(Extract provided Opens)

- Born: 1987 or 1988 (age 38–39) India
- Education: Georgia Tech (BS) Massachusetts Institute of Technology (MS) University of North Dakota (Ph.D) Potti Sriramulu Telugu University (Diploma in Bharatanatyam)
- Employer: NASA previously Boeing

= Kavya Manyapu =

Indian aerospace engineer

Kavya K. Manyapu is an Indian–American aerospace engineer, space scientist and artist. She currently works at NASA in the Extravehicular Branch for Lunar Exploration missions (Artemis program) within the Flight Operations Directorate at JSC. She was part of the Boeing team that developed the CST-100 Starliner spacecraft for nearly 10 years. She developed a novel technology for self-cleaning space suits that uses carbon nanotubes to repel dust for use in future lunar and Mars missions.

== Early life and career ==
Manyapu grew up in Hyderabad, India. When she was 16, her family moved to the United States. She received a bachelor's degree in Aerospace Engineering from Georgia Institute of Technology in 2006 and a master's degree in aeronautics and astronautics from MIT in 2010. She also holds a Diploma in performing arts (Bharatanatyam) from Potti Sreeramulu Telugu University. She served as a crew member on multiple Analog/simulated Mars/asteroid Missions. She joined Boeing in 2005 as an intern and since 2010 she has been working on the CST-100 Starliner, a spacecraft that would transport crew to the ISS. She held multiple roles in this project, including Spacesuit Lead, Flight Test Engineer, Flight Crew Operations and Flight Test Director.

She received her PhD in 2017 under the supervision of Pablo de León, becoming the first ever PhD graduate in the Department of Space Studies at the University of North Dakota. During her doctoral studies, she developed patented novel technology, a smart fabric for planetary space suits to address the problem of lunar dust that proved to be a major issue during Apollo missions. The fabric contains carbon nanotubes, which repel dust when an electric current is applied to them. She holds 8 patents on this technology. Early-generation prototypes of this fabric were launched into space for testing in April 2019 Manyapu became an adjunct professor of the Space Studies Department at the University of North Dakota in 2019.

(Extract provided Closes)

### Brief 1
From the profile on Kavya Manyapu, extract the passage starting with "- Employer: NASA" and going on through "and Mars missions.".
### Brief 2
In the profile on Kavya Manyapu, who supervised her PhD?

(Information shown Opens)

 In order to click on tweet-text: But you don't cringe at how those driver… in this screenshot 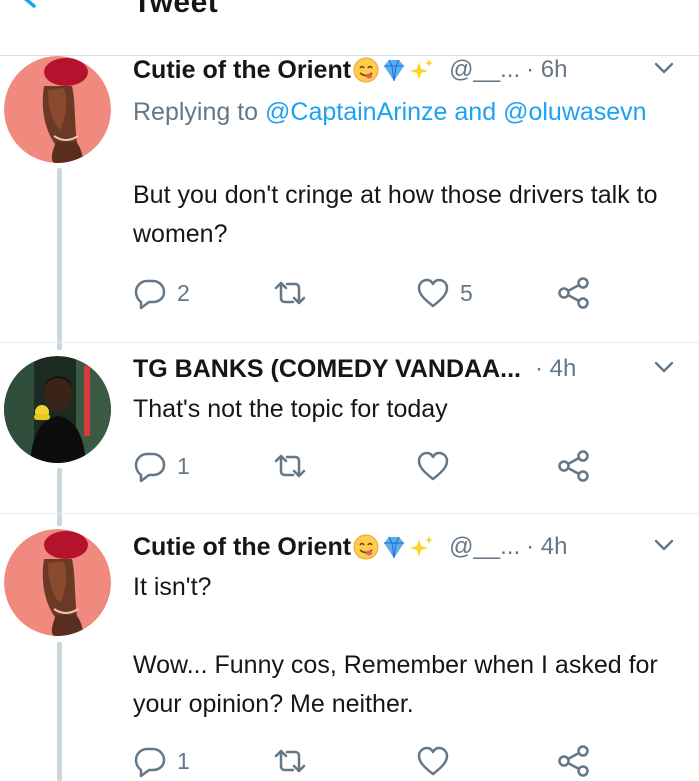, I will do `click(396, 214)`.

(Information shown Closes)

### Your solution 1
- Employer: NASA previously Boeing

= Kavya Manyapu =

Indian aerospace engineer

Kavya K. Manyapu is an Indian–American aerospace engineer, space scientist and artist. She currently works at NASA in the Extravehicular Branch for Lunar Exploration missions (Artemis program) within the Flight Operations Directorate at JSC. She was part of the Boeing team that developed the CST-100 Starliner spacecraft for nearly 10 years. She developed a novel technology for self-cleaning space suits that uses carbon nanotubes to repel dust for use in future lunar and Mars missions.

### Your solution 2
Pablo de León